CHI '26 · Honorable mention · full-paper review · confidence medium-high

Interaction-Augmented Instruction: Modeling the Synergy of Prompts and Interactions in Human-GenAI Collaboration

Leixian Shen , Yifang Wang , Huamin Qu , Xing Xie , Haotian Li

This is a solid CHI framework paper: it reframes prompt engineering as prompt-plus-interaction composition, then backs that reframing with a compact model, a derived set of atomic paradigms, and scenario-based demonstrations. The contribution is strongest as a descriptive and generative lens, not as a validated predictive theory.

Axes Lens

Rare contribution shape, typical evidence profile. The point here is not a score. It is to show what kind of claim the paper makes, and whether the evidence pattern is unusual or baseline in this 268 -review set.

Contribution shape

Knowledge form: descriptive knowledge typical · 92/268
Novelty type: framework typical · 59/268
Abstraction level: field typical · 41/268
Generalization target: field argument typical · 55/268
Validation mode: mixed methods typical · 136/268

Evidence profile

Evidence strength: moderate typical · 105/268
Claim alignment: medium typical · 32/268
Overclaim risk: medium typical · 210/268

Review Summary

The paper’s main value is conceptual rather than algorithmic. It identifies a real gap in GenAI interaction design: prompts alone often fail to express fine-grained or referential intent, while GUI interactions alone do not capture the full instruction. The IAI model is therefore a useful reframing because it treats the combined prompt-and-interaction package as the unit of analysis. That is a meaningful departure from common practice in which interactions are often treated as secondary controls. The novelty is not just naming the combination, but formalizing it as a compact entity–relation graph and using that structure to derive twelve recurring atomic paradigms from prior tools. That gives the paper a design-language contribution that can support comparison and synthesis across systems. The validation is appropriate for the claim type: the authors revisit a corpus of interfaces, annotate workflows, and show that the model can represent them, then use four scenarios to demonstrate application, refinement, and innovation. That is enough to support a descriptive framework and a generative design argument, but not enough to claim strong causal or predictive power. The limitations are also clear and important: the model is currently scoped to single-user, single-agent interactions, and it does not yet formalize coordination among multiple GenAI nodes or shared augmented instructions. So the paper is best read as a field-level organizing framework for a specific class of GenAI interfaces, with moderate evidence and a sensible scope, rather than as a universal theory of human-GenAI collaboration.

What Changed

Canon before

Prior CHI work on GenAI interaction often treated prompts as the primary interface, with GUI interactions used as auxiliary controls or task-specific refinements. This paper positions prompt-plus-interaction composition as the unit of analysis and formalizes it as an explicit instruction model.
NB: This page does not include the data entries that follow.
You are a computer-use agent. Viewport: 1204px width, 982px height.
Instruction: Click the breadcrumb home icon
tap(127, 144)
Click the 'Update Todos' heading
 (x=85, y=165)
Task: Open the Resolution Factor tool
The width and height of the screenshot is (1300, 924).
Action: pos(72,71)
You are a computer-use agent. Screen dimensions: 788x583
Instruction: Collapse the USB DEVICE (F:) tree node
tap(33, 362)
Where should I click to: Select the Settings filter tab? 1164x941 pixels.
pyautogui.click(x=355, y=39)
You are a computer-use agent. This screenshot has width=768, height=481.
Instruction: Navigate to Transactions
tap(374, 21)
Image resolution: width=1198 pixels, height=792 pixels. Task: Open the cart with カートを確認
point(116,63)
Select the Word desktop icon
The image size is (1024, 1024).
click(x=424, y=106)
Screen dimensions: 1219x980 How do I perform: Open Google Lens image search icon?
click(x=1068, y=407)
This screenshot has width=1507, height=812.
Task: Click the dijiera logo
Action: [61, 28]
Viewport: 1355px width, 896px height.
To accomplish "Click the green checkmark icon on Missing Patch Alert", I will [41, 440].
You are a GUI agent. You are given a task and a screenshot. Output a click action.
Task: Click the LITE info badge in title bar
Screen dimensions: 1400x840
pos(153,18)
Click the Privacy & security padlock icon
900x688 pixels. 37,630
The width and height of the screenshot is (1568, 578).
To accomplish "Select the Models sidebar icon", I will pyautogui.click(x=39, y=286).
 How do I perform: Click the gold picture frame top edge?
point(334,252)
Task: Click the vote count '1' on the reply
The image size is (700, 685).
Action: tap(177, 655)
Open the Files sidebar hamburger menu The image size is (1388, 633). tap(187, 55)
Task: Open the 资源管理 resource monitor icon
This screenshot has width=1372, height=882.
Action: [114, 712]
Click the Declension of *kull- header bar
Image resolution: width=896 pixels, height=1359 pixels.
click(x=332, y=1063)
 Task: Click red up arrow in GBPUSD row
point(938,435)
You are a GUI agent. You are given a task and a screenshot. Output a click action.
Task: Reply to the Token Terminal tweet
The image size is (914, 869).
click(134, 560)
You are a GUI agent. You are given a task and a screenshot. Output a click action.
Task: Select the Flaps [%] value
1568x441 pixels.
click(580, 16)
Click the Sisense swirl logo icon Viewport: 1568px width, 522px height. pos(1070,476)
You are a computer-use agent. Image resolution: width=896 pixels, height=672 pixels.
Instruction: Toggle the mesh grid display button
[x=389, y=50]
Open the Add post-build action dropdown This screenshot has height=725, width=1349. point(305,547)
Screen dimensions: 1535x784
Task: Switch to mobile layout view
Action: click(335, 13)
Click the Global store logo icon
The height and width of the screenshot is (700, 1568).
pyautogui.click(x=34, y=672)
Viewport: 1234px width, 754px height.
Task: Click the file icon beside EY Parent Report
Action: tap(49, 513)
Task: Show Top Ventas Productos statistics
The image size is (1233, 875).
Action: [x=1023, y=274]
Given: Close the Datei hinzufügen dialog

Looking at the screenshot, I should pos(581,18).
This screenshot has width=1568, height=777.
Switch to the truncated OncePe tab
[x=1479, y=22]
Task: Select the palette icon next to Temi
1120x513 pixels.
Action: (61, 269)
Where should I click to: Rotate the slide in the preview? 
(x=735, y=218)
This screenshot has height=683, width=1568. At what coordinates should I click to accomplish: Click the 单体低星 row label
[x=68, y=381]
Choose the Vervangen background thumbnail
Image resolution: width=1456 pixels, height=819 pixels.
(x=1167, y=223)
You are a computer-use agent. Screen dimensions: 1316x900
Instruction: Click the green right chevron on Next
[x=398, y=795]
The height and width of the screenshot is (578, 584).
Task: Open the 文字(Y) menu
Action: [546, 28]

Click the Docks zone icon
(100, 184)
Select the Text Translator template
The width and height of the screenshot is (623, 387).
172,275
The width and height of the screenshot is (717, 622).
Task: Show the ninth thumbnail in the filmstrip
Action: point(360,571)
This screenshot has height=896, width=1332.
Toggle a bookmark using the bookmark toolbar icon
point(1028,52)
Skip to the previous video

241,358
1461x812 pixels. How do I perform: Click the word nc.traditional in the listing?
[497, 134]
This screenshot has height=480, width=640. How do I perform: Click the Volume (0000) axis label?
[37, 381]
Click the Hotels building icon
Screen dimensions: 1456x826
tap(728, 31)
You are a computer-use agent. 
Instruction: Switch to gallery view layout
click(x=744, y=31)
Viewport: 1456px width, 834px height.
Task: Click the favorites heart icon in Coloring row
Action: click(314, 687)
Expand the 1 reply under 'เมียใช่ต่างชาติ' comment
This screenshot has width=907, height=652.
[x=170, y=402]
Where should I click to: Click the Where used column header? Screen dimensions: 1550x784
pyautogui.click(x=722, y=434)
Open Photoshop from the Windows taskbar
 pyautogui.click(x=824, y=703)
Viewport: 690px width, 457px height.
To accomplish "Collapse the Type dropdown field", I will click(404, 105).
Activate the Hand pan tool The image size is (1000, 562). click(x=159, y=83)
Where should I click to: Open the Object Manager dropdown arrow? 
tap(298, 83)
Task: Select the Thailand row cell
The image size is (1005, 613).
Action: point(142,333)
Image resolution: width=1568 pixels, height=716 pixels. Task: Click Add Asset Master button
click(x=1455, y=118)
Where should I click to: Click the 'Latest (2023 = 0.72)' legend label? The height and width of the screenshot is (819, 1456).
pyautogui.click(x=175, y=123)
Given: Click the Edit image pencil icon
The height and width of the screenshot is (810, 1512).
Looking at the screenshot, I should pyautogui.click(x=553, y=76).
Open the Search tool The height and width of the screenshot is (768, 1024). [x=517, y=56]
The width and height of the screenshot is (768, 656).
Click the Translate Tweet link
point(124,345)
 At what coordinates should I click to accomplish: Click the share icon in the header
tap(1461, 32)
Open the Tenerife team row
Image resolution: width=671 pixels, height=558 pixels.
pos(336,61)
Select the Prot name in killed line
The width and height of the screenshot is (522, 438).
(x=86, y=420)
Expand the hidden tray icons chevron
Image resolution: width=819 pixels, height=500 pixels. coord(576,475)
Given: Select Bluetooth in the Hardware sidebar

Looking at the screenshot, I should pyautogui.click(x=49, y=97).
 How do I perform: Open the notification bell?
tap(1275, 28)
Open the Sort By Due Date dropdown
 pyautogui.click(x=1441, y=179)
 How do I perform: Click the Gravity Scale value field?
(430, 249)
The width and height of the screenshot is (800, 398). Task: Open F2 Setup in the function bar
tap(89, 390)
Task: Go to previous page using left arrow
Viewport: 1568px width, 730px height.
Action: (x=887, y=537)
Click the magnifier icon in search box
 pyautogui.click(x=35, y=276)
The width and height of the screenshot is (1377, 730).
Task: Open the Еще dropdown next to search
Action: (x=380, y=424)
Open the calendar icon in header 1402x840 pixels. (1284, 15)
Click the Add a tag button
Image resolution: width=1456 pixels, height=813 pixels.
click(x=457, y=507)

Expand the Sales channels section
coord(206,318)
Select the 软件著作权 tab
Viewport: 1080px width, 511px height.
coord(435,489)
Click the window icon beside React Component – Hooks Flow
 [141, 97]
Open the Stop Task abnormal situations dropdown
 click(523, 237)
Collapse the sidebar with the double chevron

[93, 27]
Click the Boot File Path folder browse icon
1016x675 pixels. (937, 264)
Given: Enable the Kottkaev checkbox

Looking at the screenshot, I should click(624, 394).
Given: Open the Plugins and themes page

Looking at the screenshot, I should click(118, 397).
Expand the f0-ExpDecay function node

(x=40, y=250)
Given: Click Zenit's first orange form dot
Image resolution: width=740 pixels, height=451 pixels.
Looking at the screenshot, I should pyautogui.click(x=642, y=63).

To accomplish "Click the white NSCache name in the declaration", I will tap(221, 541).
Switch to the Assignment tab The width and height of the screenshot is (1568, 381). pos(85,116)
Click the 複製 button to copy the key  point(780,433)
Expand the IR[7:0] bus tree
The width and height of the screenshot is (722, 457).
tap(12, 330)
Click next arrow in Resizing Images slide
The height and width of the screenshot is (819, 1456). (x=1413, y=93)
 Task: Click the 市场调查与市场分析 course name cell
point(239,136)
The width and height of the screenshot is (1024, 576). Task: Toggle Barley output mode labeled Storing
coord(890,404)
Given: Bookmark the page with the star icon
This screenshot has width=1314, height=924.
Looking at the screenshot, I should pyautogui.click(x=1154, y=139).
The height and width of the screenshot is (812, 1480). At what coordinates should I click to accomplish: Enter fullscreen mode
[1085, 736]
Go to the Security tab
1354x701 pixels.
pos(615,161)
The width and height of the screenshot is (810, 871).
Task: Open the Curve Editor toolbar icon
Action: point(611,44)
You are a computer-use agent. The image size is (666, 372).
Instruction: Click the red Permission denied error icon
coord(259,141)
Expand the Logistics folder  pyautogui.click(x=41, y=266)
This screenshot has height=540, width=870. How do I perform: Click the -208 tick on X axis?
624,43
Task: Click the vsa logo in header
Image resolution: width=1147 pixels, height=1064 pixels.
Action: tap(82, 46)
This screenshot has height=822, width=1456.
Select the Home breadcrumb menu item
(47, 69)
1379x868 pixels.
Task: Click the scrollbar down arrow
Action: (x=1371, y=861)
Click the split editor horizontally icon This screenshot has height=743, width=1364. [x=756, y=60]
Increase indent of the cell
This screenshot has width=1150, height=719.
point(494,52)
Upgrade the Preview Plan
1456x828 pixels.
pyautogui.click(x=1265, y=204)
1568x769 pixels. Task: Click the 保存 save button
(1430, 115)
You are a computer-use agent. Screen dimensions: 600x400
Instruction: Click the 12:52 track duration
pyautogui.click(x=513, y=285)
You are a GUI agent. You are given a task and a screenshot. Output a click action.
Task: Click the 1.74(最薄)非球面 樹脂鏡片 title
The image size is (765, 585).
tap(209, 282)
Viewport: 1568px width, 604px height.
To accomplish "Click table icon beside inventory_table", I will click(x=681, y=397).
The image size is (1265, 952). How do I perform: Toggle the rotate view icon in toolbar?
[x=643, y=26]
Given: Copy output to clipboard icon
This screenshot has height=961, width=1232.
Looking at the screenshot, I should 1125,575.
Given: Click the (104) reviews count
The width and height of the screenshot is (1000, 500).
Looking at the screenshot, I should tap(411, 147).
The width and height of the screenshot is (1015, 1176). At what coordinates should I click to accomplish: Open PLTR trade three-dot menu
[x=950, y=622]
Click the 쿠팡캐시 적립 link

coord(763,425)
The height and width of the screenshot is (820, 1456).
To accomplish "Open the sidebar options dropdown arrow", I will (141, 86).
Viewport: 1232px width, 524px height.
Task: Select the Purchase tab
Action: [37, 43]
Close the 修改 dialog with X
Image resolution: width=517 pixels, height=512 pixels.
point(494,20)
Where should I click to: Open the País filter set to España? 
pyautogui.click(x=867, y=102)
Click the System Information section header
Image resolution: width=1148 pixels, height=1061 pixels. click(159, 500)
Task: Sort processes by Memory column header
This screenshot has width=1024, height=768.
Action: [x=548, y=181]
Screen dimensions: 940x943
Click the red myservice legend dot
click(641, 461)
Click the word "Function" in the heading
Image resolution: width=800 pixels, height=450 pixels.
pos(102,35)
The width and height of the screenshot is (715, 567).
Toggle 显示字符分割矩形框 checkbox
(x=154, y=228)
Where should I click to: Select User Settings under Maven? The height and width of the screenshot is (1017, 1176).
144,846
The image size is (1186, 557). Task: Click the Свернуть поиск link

Departure from common sense

The paper’s core move is to reject the default assumption that a prompt alone is the instruction, or that interactions are merely UI affordances. Instead, it argues that intent is often best expressed by composing text and interaction into one augmented instruction, which is a non-obvious reframing of human-GenAI communication.

Actual novelty

The paper’s novelty is the Interaction-Augmented Instruction (IAI) model: a compact entity–relation graph that formalizes how text prompts and GUI interactions combine into an augmented instruction for GenAI. It also derives twelve atomic interaction paradigms and uses them to characterize and compare prior tools.

Evidence

The paper proposes a formal model for prompt-plus-interaction composition, then validates it by revisiting a corpus of GenAI interfaces, extracting recurring atomic paradigms, and demonstrating use through four scenarios. The evidence supports a descriptive and generative framework claim more than a system or artifact claim.

“ To fill this gap, through a deductive and iterative process, we propose the Interaction-Augmented Instruction (IAI) model: a compact entity–relation graph that makes explicit how precise GUI interactions and free-form prompts are composed into the executable instructions consumed by GenAI (Figure 1 -B”

actual novelty · Abstract + 3 Interaction-Augmented Instruction Model · confidence 0.82

“ To fill this gap, through a deductive and iterative process, we propose the Interaction-Augmented Instruction (IAI) model: a compact entity–relation graph that makes explicit how precise GUI interactions and free-form prompts are composed into the executable instructions consumed by GenAI (Figure 1 -B”

departure from common sense · 6 Discussion (Reflection) · confidence 0.74

“ First, the IAI model and the analyzed atomic paradigms currently focus on single-user, single-agent interactions and do not yet formalize coordination among multiple GenAI nodes or the construction of shared augmented instructions”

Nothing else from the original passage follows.